##### INFORMATION SUPPLIED

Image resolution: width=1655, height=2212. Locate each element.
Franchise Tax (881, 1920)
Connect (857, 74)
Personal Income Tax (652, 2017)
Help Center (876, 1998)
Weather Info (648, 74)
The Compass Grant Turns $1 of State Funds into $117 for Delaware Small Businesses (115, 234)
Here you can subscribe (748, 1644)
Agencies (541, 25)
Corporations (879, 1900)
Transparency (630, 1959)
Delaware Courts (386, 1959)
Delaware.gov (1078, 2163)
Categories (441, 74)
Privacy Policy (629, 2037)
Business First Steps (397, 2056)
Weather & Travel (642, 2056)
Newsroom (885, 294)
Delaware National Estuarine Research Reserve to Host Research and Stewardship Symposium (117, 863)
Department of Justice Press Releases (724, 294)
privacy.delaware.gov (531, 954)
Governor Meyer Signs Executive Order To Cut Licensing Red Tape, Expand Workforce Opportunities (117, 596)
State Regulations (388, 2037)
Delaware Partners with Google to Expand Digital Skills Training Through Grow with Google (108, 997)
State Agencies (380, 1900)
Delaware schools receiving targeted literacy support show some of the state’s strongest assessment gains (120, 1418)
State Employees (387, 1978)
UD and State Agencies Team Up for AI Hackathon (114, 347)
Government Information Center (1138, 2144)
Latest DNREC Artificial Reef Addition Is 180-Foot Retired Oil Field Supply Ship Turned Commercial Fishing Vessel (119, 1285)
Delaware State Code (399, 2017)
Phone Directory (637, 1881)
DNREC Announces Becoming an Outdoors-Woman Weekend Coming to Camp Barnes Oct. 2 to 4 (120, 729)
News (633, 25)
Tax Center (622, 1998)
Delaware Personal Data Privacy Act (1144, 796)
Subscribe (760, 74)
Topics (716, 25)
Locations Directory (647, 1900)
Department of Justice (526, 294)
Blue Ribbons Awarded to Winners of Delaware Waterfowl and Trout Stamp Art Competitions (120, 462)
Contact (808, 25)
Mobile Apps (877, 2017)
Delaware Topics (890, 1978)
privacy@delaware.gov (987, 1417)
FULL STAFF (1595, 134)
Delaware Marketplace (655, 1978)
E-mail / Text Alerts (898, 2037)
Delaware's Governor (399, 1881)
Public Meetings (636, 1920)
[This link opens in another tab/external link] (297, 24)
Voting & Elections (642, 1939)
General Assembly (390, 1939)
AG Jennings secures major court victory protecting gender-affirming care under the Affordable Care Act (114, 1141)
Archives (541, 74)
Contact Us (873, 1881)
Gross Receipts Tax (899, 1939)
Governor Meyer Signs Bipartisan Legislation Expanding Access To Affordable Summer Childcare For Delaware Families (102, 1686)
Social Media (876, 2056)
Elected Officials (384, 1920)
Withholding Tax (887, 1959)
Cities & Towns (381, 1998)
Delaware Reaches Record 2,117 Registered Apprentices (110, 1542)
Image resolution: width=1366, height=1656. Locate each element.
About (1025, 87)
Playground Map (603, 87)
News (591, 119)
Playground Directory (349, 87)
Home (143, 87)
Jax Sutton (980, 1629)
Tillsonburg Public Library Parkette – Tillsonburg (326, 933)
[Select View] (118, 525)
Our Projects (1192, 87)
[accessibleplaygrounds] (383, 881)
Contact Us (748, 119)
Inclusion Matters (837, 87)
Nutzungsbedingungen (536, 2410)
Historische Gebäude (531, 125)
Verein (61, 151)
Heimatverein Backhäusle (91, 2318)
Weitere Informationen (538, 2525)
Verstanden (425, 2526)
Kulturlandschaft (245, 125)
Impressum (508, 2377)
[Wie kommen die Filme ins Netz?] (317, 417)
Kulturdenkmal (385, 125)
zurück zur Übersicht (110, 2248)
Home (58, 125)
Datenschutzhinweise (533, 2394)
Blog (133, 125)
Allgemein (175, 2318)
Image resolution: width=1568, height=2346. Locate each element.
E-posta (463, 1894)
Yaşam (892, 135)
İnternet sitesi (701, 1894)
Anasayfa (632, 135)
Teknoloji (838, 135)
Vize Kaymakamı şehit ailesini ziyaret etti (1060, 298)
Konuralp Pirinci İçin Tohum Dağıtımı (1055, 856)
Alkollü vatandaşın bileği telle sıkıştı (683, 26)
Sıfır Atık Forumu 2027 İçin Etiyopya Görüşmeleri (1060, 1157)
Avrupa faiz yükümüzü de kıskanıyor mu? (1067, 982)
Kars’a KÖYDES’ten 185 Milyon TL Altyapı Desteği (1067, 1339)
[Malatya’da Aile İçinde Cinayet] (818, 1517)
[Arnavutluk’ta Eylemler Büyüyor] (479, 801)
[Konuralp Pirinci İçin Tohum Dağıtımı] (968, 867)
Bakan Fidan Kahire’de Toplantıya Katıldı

##########

▶ INSTRUCTIONS FOR THE TASK
From the entries above, copy every line that holds the word "Governor".

▶ RESULT BELOW
Governor Meyer Signs Executive Order To Cut Licensing Red Tape, Expand Workforce Opportunities (117, 596)
Delaware's Governor (399, 1881)
Governor Meyer Signs Bipartisan Legislation Expanding Access To Affordable Summer Childcare For Delaware Families (102, 1686)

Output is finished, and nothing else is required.